- Developer: 2 by 3 Games
- Publisher: Matrix Games
- Designer: Gary Grigsby
- Platform: Windows
- Release: December 7, 2010
- Genre: Computer wargame
- Modes: Single-player, multiplayer

= Gary Grigsby's War in the East =

2010 video game

Gary Grigsby's War in the East: The German-Soviet War 1941-1945 is a 2010 computer wargame developed by 2 by 3 Games and published by Matrix Games. It simulates the German–Soviet War of World War II. Two sequels were released: Gary Grigsby's War in the West in 2014 and Gary Grigsby's War in the East 2 in 2021.

==Gameplay==
War in the East is a monster game set on a divisional scale with weekly turns and a hexagonal map where the length of each hex represents ten miles (16 km). It includes four campaigns and eight smaller scenarios. The multiplayer is done via play-by-email.

==Critical reception==

Eurogamer called the game system elegant, the game monumental, incredibly well researched, and astonishingly easy to start playing. It was also noted as an instant classic. Wargamer concluded: "[...] this product is the definitive game for the Eastern Front. Serious gamers should save their money and get it." Quarter to Three called it the most importance wargame since Combat Mission: Beyond Overlord (2000) GameShark called it "a good, very detailed example of the classic hex-based operational wargame." Muropaketti called War in the East video game history's most magnificent, comprehensive and enjoyable depiction of the German-Soviet war.

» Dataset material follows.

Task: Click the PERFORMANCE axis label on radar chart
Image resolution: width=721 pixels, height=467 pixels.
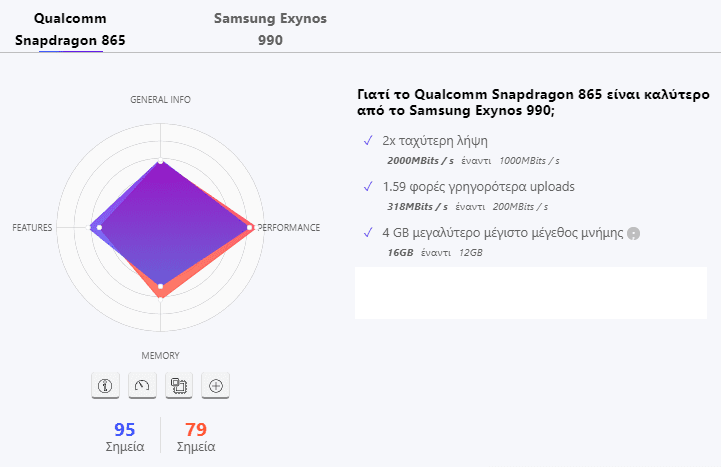Action: coord(288,228)
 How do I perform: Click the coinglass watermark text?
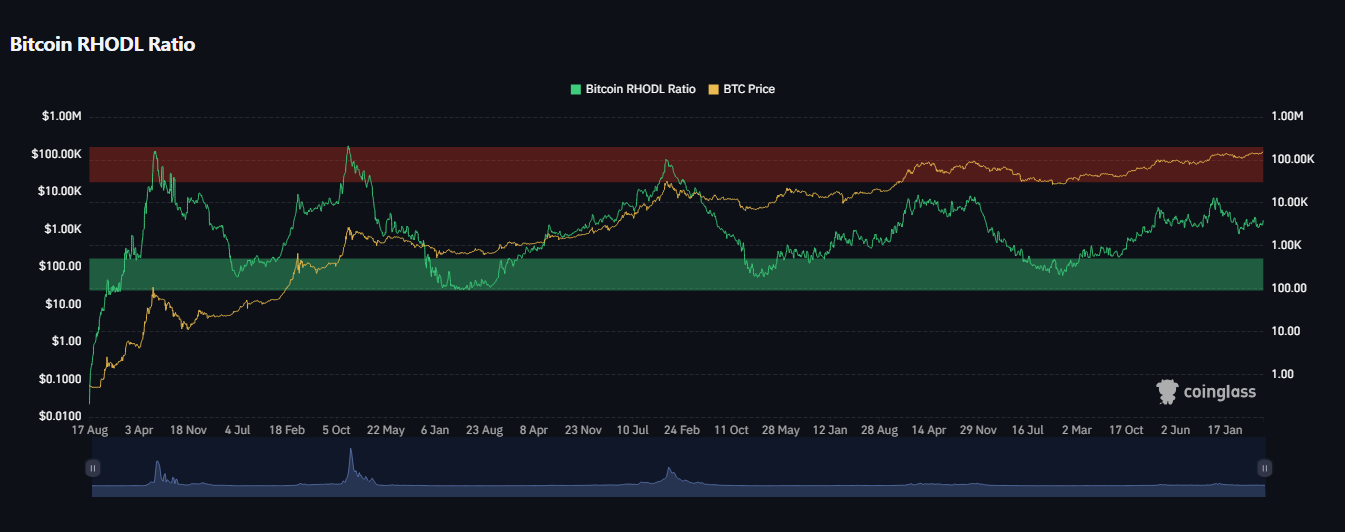pyautogui.click(x=1219, y=392)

They said the game has a better scenario selection than War in the Pacific (2004). PCGamesN included the game on their list of best wargames on PC and called it "one of the most evocative representations of World War II warfare ever made." Armchair General reviewed Don to the Danube expansion and gave it a rating of 77%. Muropaketti called Don to the Danube a solid expansion that includes gameplay for both beginner and veteran players.

At the 2010 Charles S. Roberts Awards the game won in the categories "Best 20th Century Era – Modern Computer Wargame" and "Best Computer Game Graphics".

Review scores
| Publication | Score |
|---|---|
| Eurogamer | 9/10 |
| GameShark | B |
| PC Gamer | 9/10 |

==Sequels==
===Gary Grigsby's War in the West===
Gary Grigsby's War in the West was released on December 4, 2014, for Windows. It covers the years 1943 to 1945 of the Western Front. A beta test period began for the game in September 2013. According to the developer, the game improved aspects of air war, logistics and weather.

Armchair General gave the game a rating of 94% and called it "a thoughtfully designed wargame that will give you an enriched experience at the operational level." Muropaketti gave a rating of three out of five and said the game is not as good as War in the East. Wargamer wrote: "It is an example of all that Wargames should aspire to, while at the same time as a potent reminder of some of wargaming’s greatest problems."

===Gary Grigsby's War in the East 2===
Gary Grigsby's War in the East 2 was released on March 25, 2021, for Windows. It covers the same period as the first War in the East. The artificial intelligence was rebuilt for the game and according to the producers, it features a more dynamic map and deeper logistics system.

Warfare History Network gave a positive preview and concluded: "If you’re looking for a tough but rewarding strategy game that spares no effort when it comes to historical depth, Gary Grigsby’s War in the East 2 is the gift that keeps on giving." V2.fi gave a rating of 4.5 out of 5 and called it a magnificent and huge strategy game that covers the war more comprehensively and accurately than any other game. It was said to be surprisingly quick and easy to play, although one can dive into details if they wish.